Among the lines below, tally those that hold "dropdown". Return the number and nothing more.

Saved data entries
============

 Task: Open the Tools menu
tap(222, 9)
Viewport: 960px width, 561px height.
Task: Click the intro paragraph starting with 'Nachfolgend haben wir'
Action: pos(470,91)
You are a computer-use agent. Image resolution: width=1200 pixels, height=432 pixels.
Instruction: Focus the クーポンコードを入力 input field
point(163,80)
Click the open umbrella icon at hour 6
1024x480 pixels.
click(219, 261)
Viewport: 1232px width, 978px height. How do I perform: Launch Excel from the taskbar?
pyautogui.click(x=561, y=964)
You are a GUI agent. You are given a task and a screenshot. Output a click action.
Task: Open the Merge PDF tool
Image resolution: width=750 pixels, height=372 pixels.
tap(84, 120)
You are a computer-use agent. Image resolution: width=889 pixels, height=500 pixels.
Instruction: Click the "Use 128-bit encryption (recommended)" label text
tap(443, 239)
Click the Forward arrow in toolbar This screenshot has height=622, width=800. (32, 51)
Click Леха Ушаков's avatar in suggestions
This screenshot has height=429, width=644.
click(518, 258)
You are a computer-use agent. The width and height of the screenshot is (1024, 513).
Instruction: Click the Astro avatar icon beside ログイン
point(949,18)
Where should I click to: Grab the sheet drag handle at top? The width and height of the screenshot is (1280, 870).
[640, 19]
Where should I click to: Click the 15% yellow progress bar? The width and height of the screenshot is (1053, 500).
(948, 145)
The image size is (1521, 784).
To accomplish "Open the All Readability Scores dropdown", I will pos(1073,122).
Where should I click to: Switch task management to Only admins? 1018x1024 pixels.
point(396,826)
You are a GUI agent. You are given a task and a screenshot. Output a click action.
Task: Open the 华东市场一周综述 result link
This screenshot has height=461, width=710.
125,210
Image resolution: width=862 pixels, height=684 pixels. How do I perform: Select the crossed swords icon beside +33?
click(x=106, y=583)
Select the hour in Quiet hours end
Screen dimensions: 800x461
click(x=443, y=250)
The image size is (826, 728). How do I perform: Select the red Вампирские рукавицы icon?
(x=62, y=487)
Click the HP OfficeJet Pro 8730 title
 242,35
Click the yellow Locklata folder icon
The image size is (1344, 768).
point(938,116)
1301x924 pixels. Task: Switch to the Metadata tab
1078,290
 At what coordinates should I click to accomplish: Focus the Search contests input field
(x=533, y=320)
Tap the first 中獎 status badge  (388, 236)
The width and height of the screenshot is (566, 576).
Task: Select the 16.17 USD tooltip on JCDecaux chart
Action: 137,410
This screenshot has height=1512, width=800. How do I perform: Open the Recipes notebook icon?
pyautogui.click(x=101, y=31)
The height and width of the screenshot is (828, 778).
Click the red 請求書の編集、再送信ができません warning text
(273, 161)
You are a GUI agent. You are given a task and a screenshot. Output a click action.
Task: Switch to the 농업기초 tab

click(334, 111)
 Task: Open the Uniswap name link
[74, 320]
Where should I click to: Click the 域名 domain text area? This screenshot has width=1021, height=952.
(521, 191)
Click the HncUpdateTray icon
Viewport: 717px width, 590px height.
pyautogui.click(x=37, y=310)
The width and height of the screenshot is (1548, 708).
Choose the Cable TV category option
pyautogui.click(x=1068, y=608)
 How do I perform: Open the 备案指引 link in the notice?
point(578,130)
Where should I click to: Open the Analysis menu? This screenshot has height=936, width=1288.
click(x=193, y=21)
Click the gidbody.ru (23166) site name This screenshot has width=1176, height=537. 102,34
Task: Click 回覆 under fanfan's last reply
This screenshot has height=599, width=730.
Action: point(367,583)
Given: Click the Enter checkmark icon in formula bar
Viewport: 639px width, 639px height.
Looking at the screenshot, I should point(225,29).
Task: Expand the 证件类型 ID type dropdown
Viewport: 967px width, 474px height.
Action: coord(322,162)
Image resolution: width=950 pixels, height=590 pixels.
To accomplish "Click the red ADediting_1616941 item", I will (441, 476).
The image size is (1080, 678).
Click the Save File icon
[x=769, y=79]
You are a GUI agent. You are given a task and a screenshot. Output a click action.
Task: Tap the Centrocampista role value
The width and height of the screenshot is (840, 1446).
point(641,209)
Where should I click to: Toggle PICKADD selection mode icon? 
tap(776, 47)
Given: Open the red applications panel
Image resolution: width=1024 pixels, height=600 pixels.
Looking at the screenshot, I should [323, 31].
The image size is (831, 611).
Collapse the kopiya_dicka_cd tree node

============

- _RESPONSE AREA_
2